Problem requirements - Your copy begins at the line with "Task: Open the MD5加密 menu item" and runs through the end of the data below. Set down only those lines exactly, without pictures.

Records -
===
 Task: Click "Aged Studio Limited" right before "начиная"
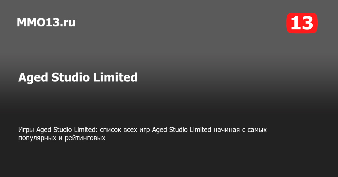181,130
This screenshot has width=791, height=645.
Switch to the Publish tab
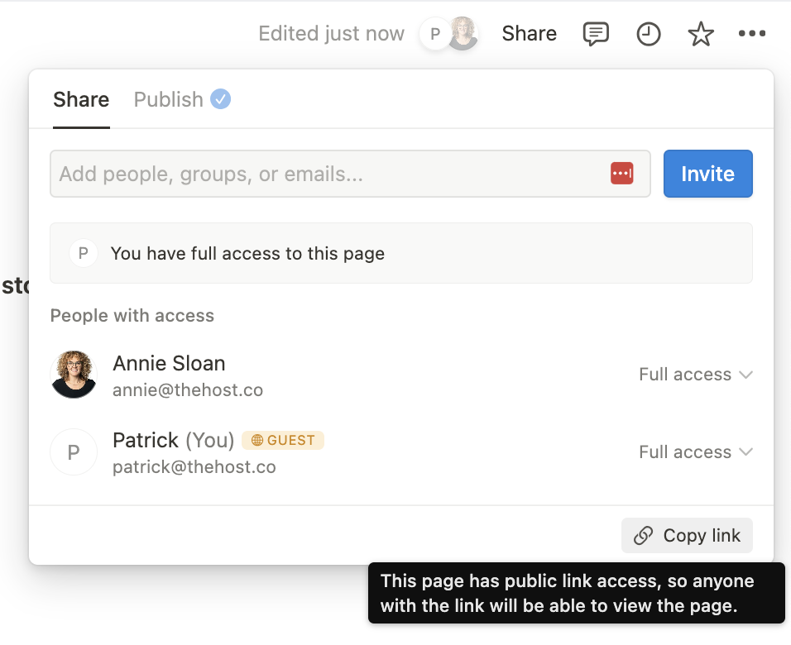[x=169, y=98]
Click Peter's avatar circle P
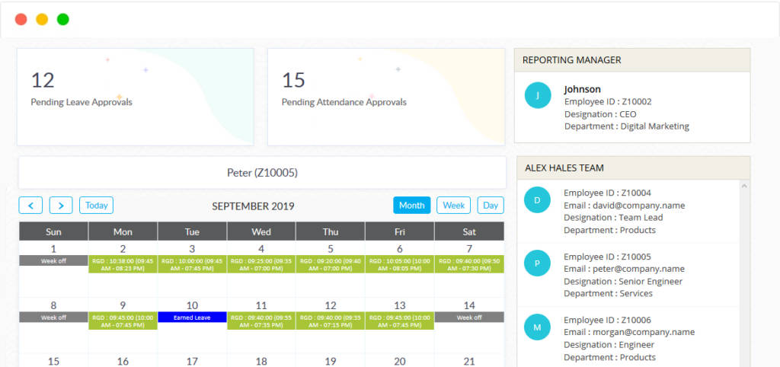This screenshot has height=367, width=780. click(x=538, y=263)
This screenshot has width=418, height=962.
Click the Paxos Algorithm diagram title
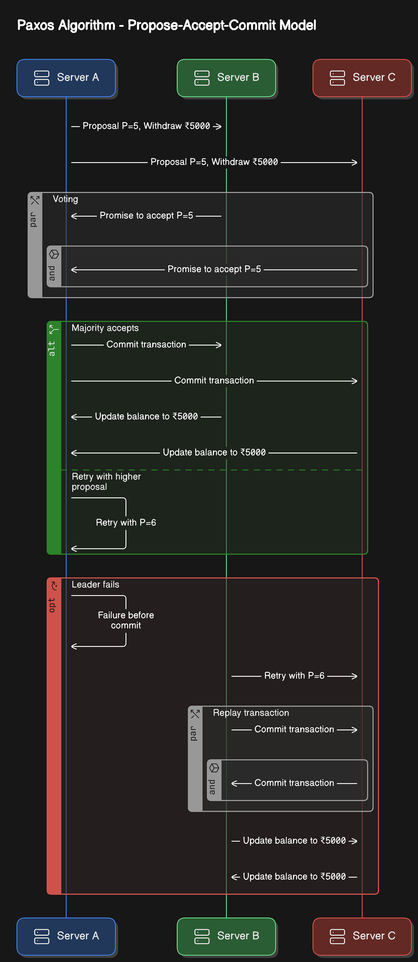point(167,25)
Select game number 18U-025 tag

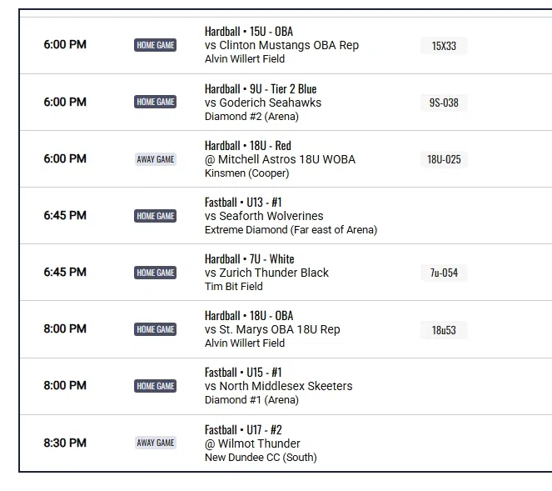click(x=444, y=159)
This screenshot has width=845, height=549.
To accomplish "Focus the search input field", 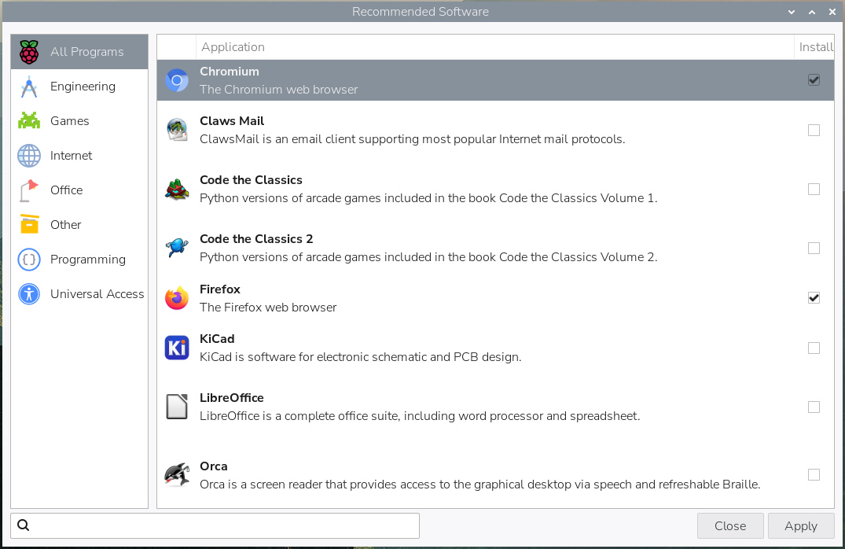I will point(215,526).
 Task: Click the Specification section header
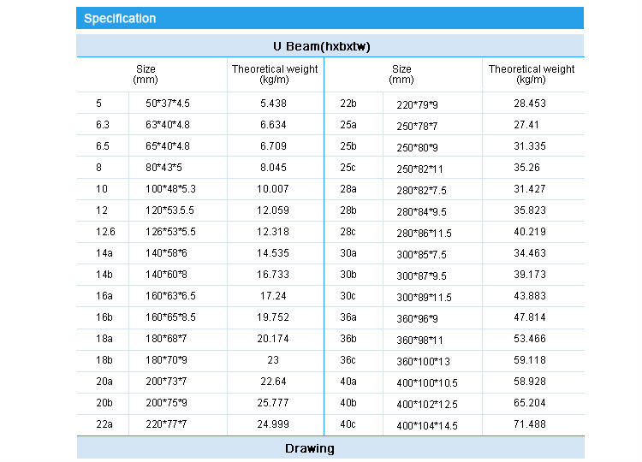click(120, 18)
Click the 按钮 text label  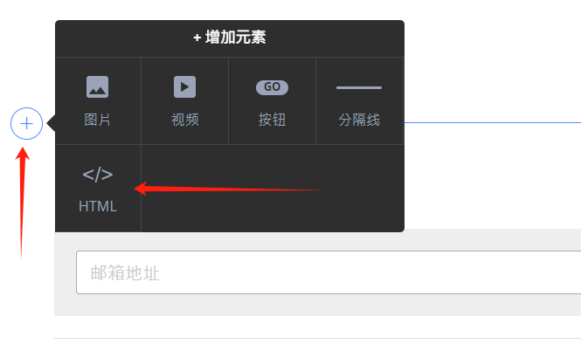point(272,120)
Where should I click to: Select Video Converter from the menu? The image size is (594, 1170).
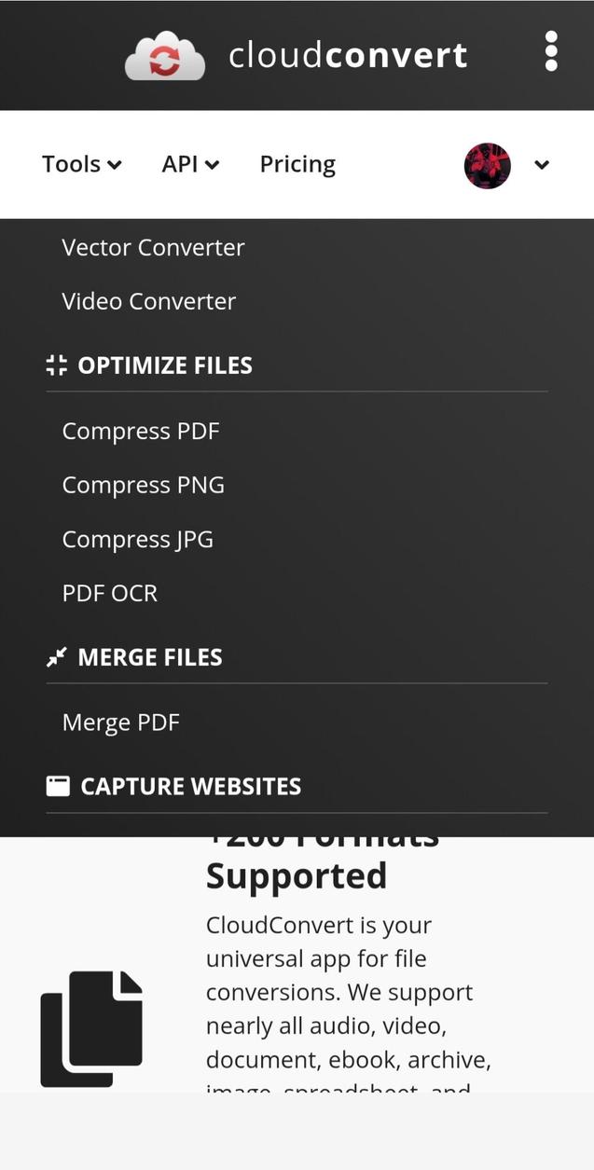(x=148, y=299)

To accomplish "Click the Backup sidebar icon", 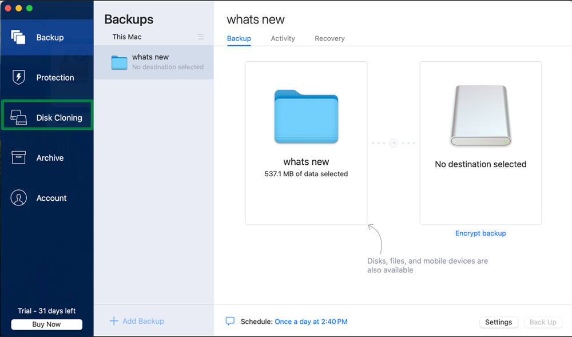I will pos(18,37).
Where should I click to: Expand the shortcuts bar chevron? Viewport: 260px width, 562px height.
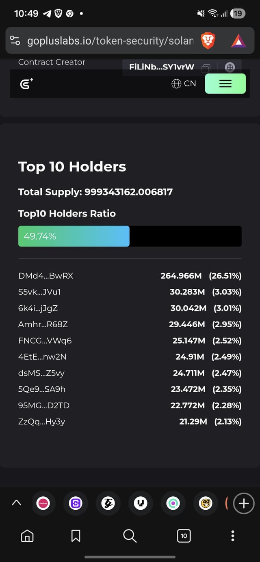tap(16, 503)
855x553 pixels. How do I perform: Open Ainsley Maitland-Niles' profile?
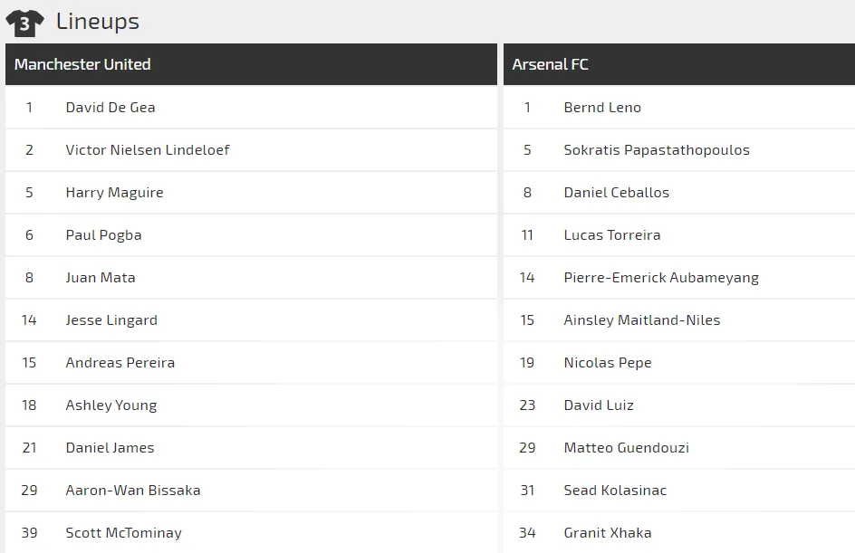(642, 319)
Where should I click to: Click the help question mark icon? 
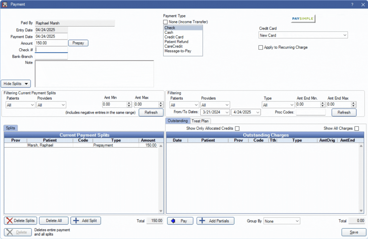click(352, 5)
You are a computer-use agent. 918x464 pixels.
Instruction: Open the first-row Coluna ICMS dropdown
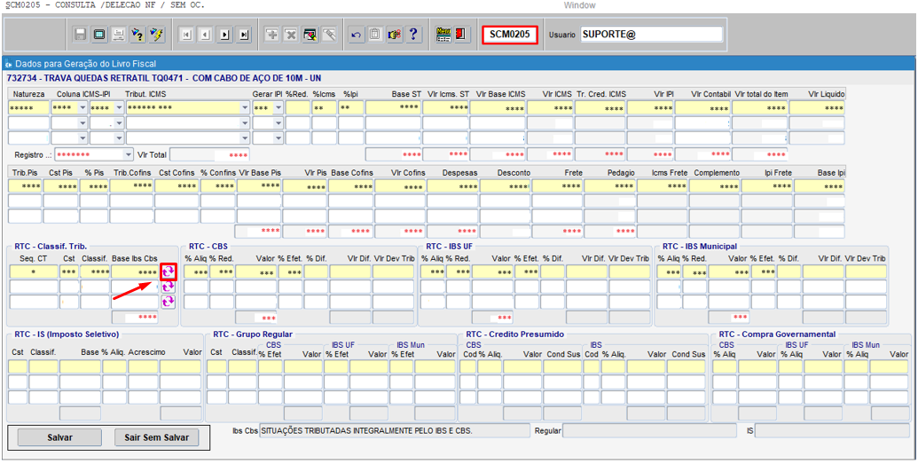[82, 108]
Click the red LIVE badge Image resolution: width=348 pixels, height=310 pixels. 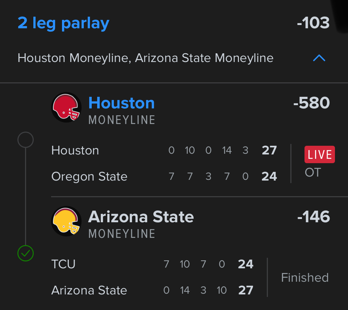(x=319, y=154)
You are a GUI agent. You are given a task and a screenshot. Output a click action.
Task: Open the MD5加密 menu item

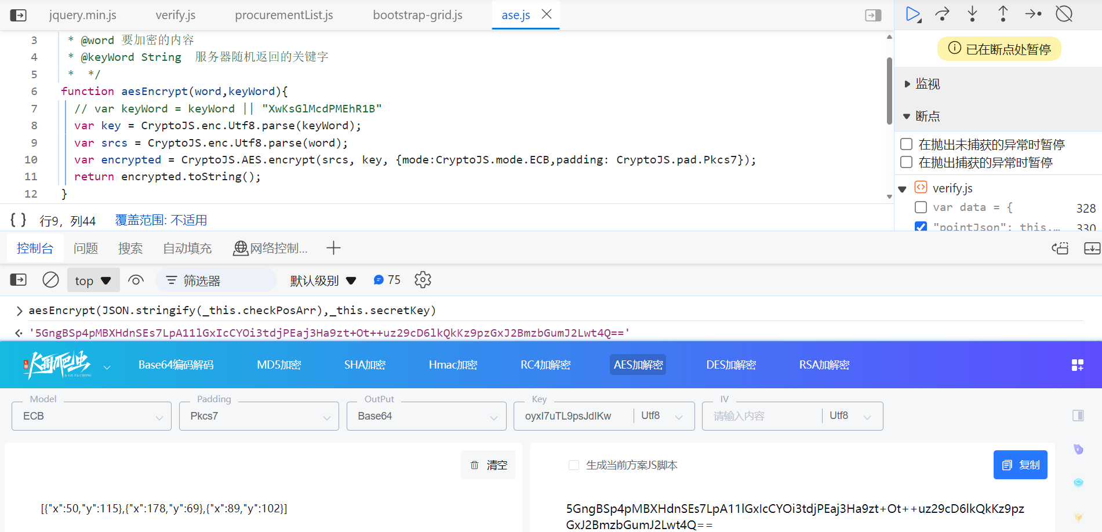click(279, 365)
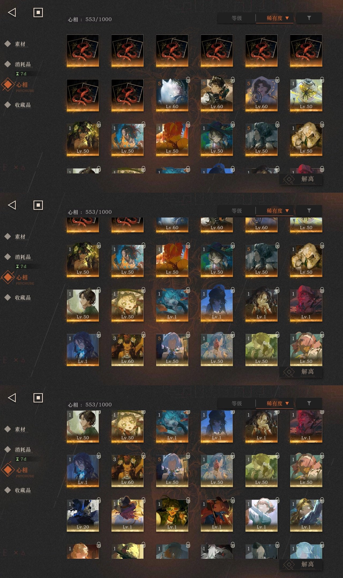
Task: Tap the square home icon in the top screenshot
Action: pos(38,12)
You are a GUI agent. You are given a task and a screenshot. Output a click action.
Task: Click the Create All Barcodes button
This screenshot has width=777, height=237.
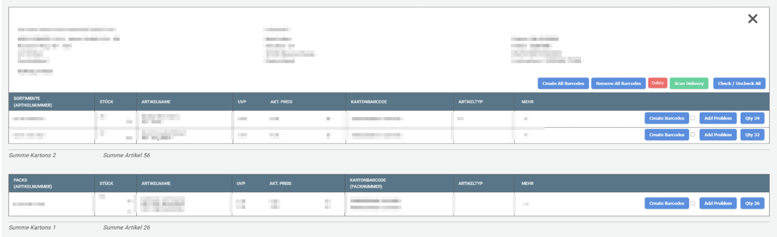pyautogui.click(x=563, y=83)
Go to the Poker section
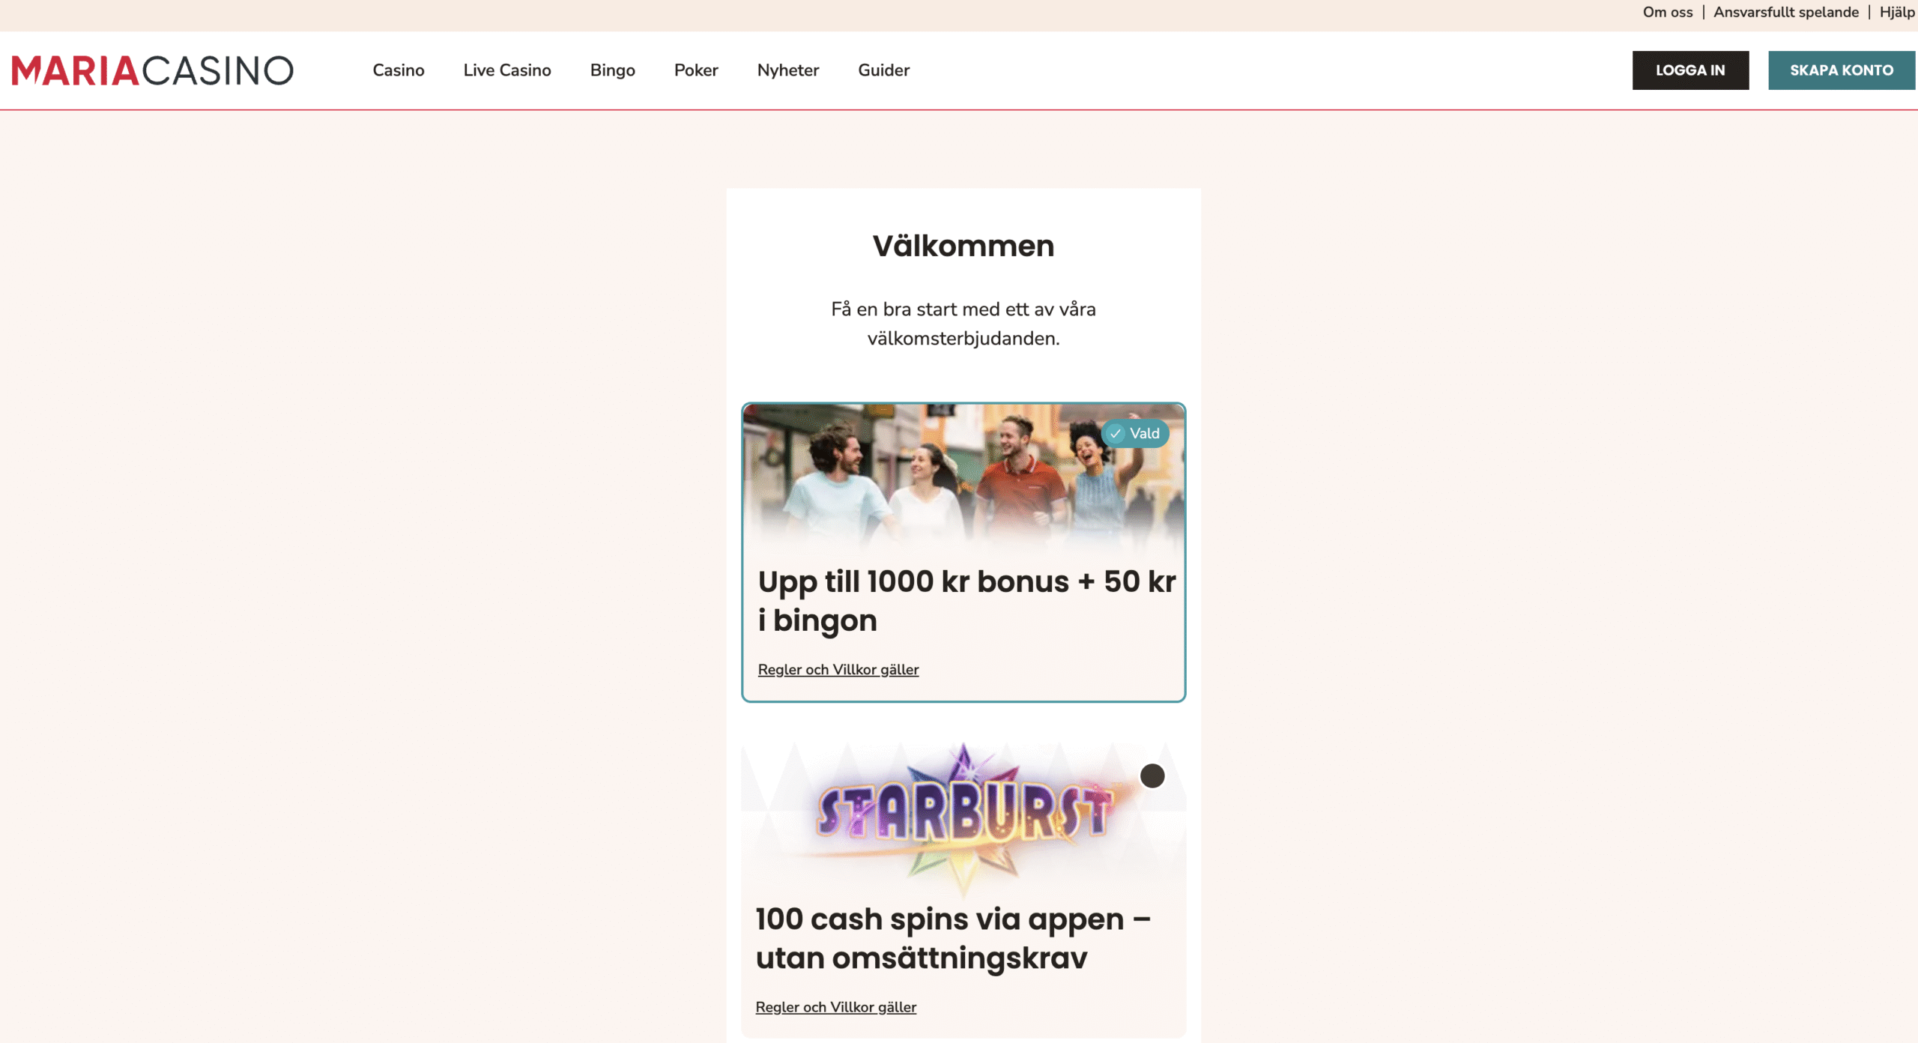1918x1043 pixels. [696, 70]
===
Solution below -
Task: Open the MD5加密 menu item

click(279, 365)
Task: Tap the square home icon in the top screenshot
Action: pos(38,12)
You are a GUI agent. You are given a task and a screenshot. Output a click action.
Task: Click the Create All Barcodes button
This screenshot has width=777, height=237.
pyautogui.click(x=563, y=83)
Go to the Poker section
1918x1043 pixels. [696, 70]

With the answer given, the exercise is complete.